MOX should be scrapped, scientists say

Board told that reprocessing is prohibitively expensive

 

 

The Obama administration is correct to scrap the MOX program, a pair of scientists told Savannah River Site’s Citizen Advisory Board on Tuesday.

According to Edwin Lyman of the Union of Concerned Scientists and Frank von Hippel of Princeton University, reprocessing bomb-grade plutonium into fuel for nuclear-power reactors – a process known as MOX – is prohibitively expensive. The better option is to dilute the plutonium, seal it and bury it.

“You pour that powder into a vessel, and you mix it with another powder which is the diluent, and you shake it up, agitate it, and you pour it into another can; put a lid on that can; take it out of the ‘glove box;’ put it into a shipping container, and it’s ready to go,” Lyman said.

The two addressed the board at its March meeting because it could have a say in disposition of some of the plutonium left over at the plant from the SRS bomb-making days.

The Department of Energy is in the midst of constructing a special facility for MOX processing, but the building isn’t complete even though it’s three times over its original budget. When the administration released its budget recommendations to Congress for the next fiscal year, it cited the overruns as reason to kill the MOX program.

“DOE has a history of project cost overruns,” von Hippel said. “It has a habit of beginning projects before they are fully designed.”

France and Japan reprocess spent nuclear fuel into MOX for their commercial reactors, but the reason they can do it more economically than what the Energy Department is trying to do at SRS is because the original material is different. While the spent fuel had already been subject to the processing necessary to transform plutonium ore into reactor pellets, some of the bomb-making material was halted in mid-process.
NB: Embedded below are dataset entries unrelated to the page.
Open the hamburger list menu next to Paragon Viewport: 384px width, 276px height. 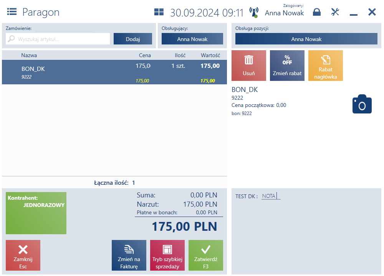click(x=12, y=12)
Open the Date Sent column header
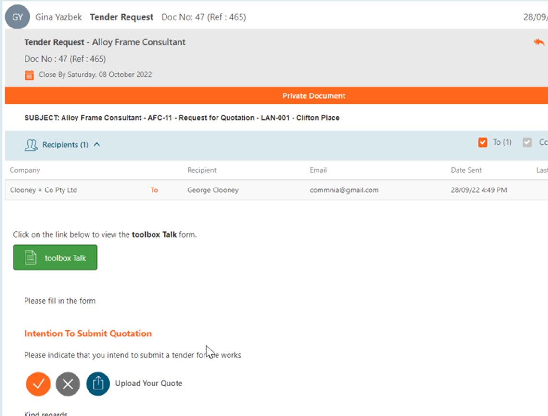Image resolution: width=548 pixels, height=416 pixels. coord(466,170)
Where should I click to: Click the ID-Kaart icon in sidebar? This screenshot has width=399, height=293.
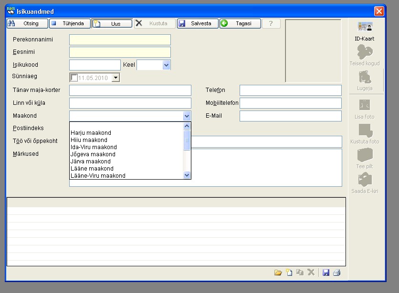[365, 28]
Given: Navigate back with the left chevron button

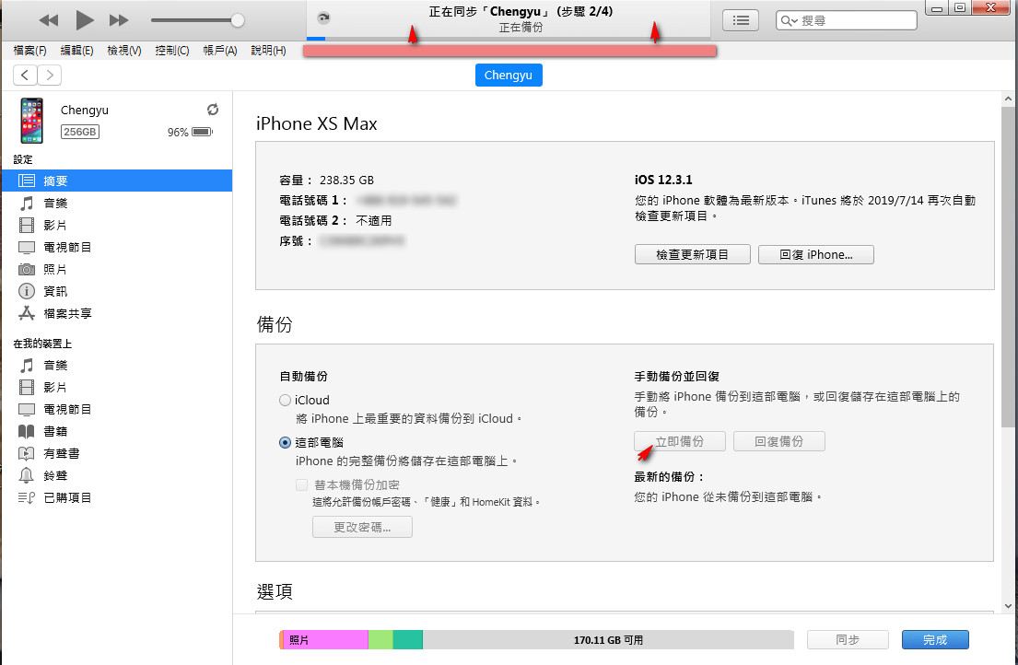Looking at the screenshot, I should pos(25,76).
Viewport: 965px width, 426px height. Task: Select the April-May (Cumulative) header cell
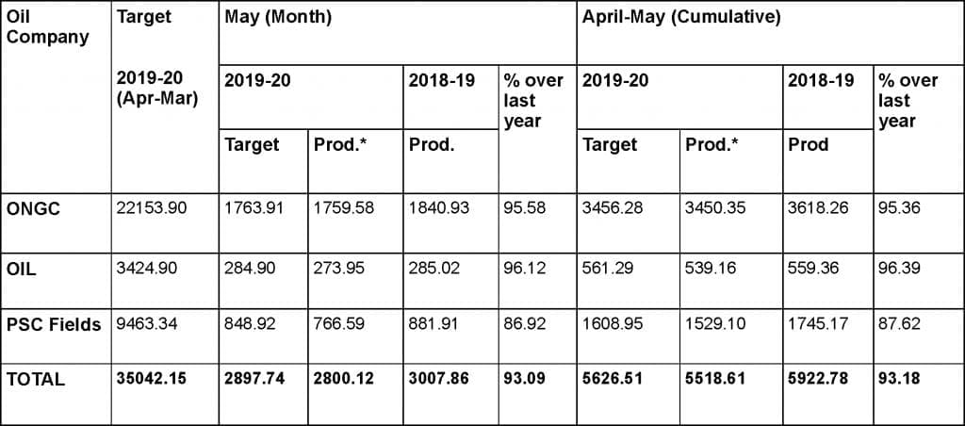pyautogui.click(x=680, y=18)

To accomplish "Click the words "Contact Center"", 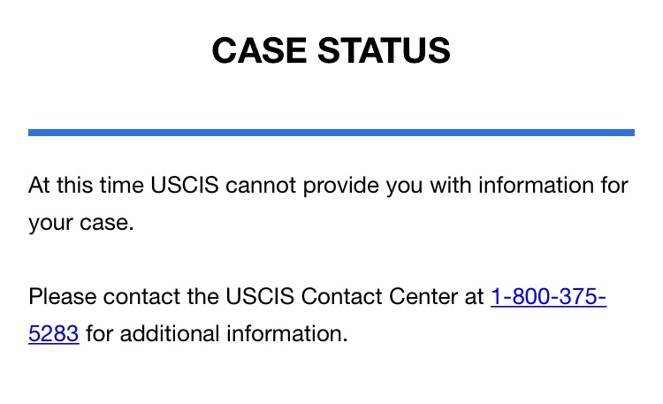I will pos(379,296).
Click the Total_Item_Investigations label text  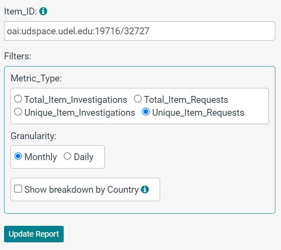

That means considerable processing is necessary to bring it to the same point as the spent fuel that starts the MOX reprocessing overseas.

The scientists estimate that SRS could dilute and dispose of six tons of plutonium in six years at a cost of $400 million per year. They recommend the Energy Department consider other ways of direct disposal for the remaining material rather than attempting reprocessing.

The pair is well known for opposing nuclear weapons and the possibility that nuclear power use could lead to weapons making.

Von Hippel, a nuclear-policy advisory in the Clinton White House, dismissed concerns that Russia would object to dilution and disposal as a fundamental change to its treaty with the U.S. to reprocess plutonium from its nuclear warheads.

“I don’t think the Rus­sians have a veto on what we do,” he said.

Members of the Citizens Advisory Board seemed split on the recommendation. And they weren’t getting any help from the SRS Manager Jack Craig, who turned to Energy Department spokesman Jim Giusti when a board member inquired about the MOX overruns.

“We’re not going to comment on this presentation,” Giusti said, adding that board members could submit written questions after the meeting.